Los misioneros
Existe en la Iglesia una marcada tradición de servicio misional. El Salvador enseñó: “Por tanto, id, y haced discípulos a todas las naciones” (Mateo 28:19). Los miembros de la Iglesia consideran que es un privilegio demostrar su amor por los demás y por Dios mediante el compartir el Evangelio.
Por lo general, los misioneros empiezan a servir al cumplir entre los 19 y los 21 años. También hay muchos jubilados, hombres, mujeres y parejas casadas que sirven en misiones. Los misioneros sirven por un periodo que va de 18 meses a 2 años. Las misiones son voluntarias, y a los misioneros no se les paga por el servicio que rinden; los misioneros provienen de todo el mundo, y sirven en el lugar al que la Iglesia los mande. Mientras prestan su servicio de jornada completa, los misioneros son representantes oficiales de la Iglesia.

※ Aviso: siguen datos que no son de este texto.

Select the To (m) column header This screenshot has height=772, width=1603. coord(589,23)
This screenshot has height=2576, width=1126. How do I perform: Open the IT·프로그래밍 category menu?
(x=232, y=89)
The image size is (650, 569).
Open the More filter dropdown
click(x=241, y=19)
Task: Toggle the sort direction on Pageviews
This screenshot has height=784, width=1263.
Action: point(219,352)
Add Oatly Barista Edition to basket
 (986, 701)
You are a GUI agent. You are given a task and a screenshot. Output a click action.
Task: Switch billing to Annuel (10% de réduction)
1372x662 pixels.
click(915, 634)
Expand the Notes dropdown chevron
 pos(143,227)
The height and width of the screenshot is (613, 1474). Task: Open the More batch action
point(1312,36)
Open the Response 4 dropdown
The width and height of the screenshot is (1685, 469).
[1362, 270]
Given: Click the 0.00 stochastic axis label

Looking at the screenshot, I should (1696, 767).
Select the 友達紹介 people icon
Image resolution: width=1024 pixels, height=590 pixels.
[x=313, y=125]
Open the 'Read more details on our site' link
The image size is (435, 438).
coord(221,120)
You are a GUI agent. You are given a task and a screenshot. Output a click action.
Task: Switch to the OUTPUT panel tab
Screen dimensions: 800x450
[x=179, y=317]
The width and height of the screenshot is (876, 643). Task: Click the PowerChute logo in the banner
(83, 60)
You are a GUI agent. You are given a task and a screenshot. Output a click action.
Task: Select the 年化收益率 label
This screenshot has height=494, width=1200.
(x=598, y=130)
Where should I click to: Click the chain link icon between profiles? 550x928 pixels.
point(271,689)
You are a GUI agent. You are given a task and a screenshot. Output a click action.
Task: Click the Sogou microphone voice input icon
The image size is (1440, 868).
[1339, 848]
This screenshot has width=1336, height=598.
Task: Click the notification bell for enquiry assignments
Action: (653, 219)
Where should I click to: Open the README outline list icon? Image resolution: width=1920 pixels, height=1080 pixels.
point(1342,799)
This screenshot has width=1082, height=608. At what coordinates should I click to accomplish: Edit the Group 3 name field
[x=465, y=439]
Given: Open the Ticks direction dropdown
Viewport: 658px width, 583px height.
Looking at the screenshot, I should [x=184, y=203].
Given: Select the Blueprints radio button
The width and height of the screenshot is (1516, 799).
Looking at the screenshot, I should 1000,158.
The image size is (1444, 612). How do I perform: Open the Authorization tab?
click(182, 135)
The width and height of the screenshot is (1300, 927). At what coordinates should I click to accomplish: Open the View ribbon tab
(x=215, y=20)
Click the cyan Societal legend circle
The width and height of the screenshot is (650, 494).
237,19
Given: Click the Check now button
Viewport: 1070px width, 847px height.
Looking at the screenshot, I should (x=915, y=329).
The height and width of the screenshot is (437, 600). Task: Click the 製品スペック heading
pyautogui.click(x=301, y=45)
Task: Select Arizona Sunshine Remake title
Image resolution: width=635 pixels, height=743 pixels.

Antes de servir en una misión, la persona pasa por un proceso de solicitud. Cada llamamiento misional proviene de las oficinas centrales de la Iglesia. Entonces el misionero entra en uno de los 15 centros de capacitación misionales a fin de participar en un periodo de tres semanas de capacitación, o de 9 semanas en el caso de los misioneros que aprenden un idioma extranjero.
Los misioneros le enseñan el Evangelio a las personas interesadas. También prestan servicio a la comunidad. Algunos misioneros reciben asignaciones especiales para ayudar con asuntos de salud, de bienestar o de otras necesidades.
A los misioneros se les indica que deben tener el más profundo respeto por las leyes y costumbres de los países en los que sirven y que deben respetar el derecho que todas las personas tienen de escoger cómo han de adorar. Los misioneros a menudo se encuentran lejos de sus hogares y familias por lo cual aceptan con gusto la oportunidad de hablar con la gente y aprender de aquellos a quienes sirven.